In a study of the relationship between pupil size and dominant eye, it was found that the dominant eye is associated with the pupil size. It is considered that the dominant eye is often determined by congenital factors. Most studies show that the dominant eye is often formed at birth and is relatively stable. However, in animal experiments and clinical studies of patients with monocular amblyopia, it was found that the dominant eye can be transferred to the other eye due to certain acquired causes, such as dominant eye trauma or dominant eye cover. This shows that the dominant eye still has a certain degree of acquired plasticity.

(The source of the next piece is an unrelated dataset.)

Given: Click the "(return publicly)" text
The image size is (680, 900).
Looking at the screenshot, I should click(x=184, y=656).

Monozygotic twins have the same genes and genetic consistency. Using monozygotic twins for clinical controls or clinical trials can exclude genetic factors, and the results are more reliable. Some previous clinical observations have found that there is strong consistency in the degree of refractive error between identical twins, namely, the similarity of refractive error state is very high between twins. Wu’s study in China found that the correlation of refractive error between twins is very high; Clinical data showed no significant difference in refractive error between twins.17 The refractive errors of the two groups were consistent. There was a significant difference in refractive error between different twins. Furthermore, the occurrence and progression of myopia are mostly related to environmental factors.

Our study aims to determine whether the dominant eye relies on innate and genetic factors. Among 13 pairs of identical twins with dominant eye, we found that 10 pairs of identical twins have a completely consistent dominant eye (right or left), of which 8 pairs have a right dominant eye and two pairs have a left dominant eye. Therefore, right dominant eye accounts for 80% and left dominant eye for 20%. This is in line with the results of a previous study that in the majority of cases, the right eye is the dominant eye.

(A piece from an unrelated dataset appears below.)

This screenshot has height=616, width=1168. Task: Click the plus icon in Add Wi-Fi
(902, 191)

Monozygotic twins have the same genes, and the refractive state is consistent between them. With this characteristic, different treatment measures are adopted clinically between twins. The effectiveness of treatment factors has been studied. For example, in the observation and study of the popular methods of myopia progression control, we can use identical twins.

The sample size of this paper is really small because there are few such clinical patients. However, the results of this paper show that the dominant eye is highly correlated with heredity, which is not consistent with the previous literature.

In addition, we found that there are great differences in diopter between different twins, indicating that the acquired factors of myopia are greater, and we need to strengthen the prevention and control of myopia after birth.